*Instructions to follow*:
Nothing in the records below may change; print them all exactly.
********************
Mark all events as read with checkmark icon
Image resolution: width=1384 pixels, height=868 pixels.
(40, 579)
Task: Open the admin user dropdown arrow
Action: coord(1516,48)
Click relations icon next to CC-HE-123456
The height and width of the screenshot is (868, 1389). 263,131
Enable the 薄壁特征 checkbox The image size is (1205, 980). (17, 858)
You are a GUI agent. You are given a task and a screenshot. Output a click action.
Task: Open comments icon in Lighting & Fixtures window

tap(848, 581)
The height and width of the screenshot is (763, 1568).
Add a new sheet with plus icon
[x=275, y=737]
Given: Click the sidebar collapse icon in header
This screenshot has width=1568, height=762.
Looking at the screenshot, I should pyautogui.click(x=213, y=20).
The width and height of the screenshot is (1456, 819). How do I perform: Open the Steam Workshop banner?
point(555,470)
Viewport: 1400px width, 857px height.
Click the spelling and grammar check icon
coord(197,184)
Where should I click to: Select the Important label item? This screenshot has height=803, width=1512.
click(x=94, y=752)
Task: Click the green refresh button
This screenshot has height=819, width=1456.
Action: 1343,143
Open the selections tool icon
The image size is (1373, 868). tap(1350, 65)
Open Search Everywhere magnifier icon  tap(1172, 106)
********************
*Answer for this exercise*:
Mark all events as read with checkmark icon
Image resolution: width=1384 pixels, height=868 pixels.
(40, 579)
Task: Open the admin user dropdown arrow
Action: coord(1516,48)
Click relations icon next to CC-HE-123456
The height and width of the screenshot is (868, 1389). 263,131
Enable the 薄壁特征 checkbox The image size is (1205, 980). (17, 858)
You are a GUI agent. You are given a task and a screenshot. Output a click action.
Task: Open comments icon in Lighting & Fixtures window

tap(848, 581)
The height and width of the screenshot is (763, 1568).
Add a new sheet with plus icon
[x=275, y=737]
Given: Click the sidebar collapse icon in header
This screenshot has width=1568, height=762.
Looking at the screenshot, I should pyautogui.click(x=213, y=20).
The width and height of the screenshot is (1456, 819). How do I perform: Open the Steam Workshop banner?
point(555,470)
Viewport: 1400px width, 857px height.
Click the spelling and grammar check icon
coord(197,184)
Where should I click to: Select the Important label item? This screenshot has height=803, width=1512.
click(x=94, y=752)
Task: Click the green refresh button
This screenshot has height=819, width=1456.
Action: 1343,143
Open the selections tool icon
The image size is (1373, 868). tap(1350, 65)
Open Search Everywhere magnifier icon  tap(1172, 106)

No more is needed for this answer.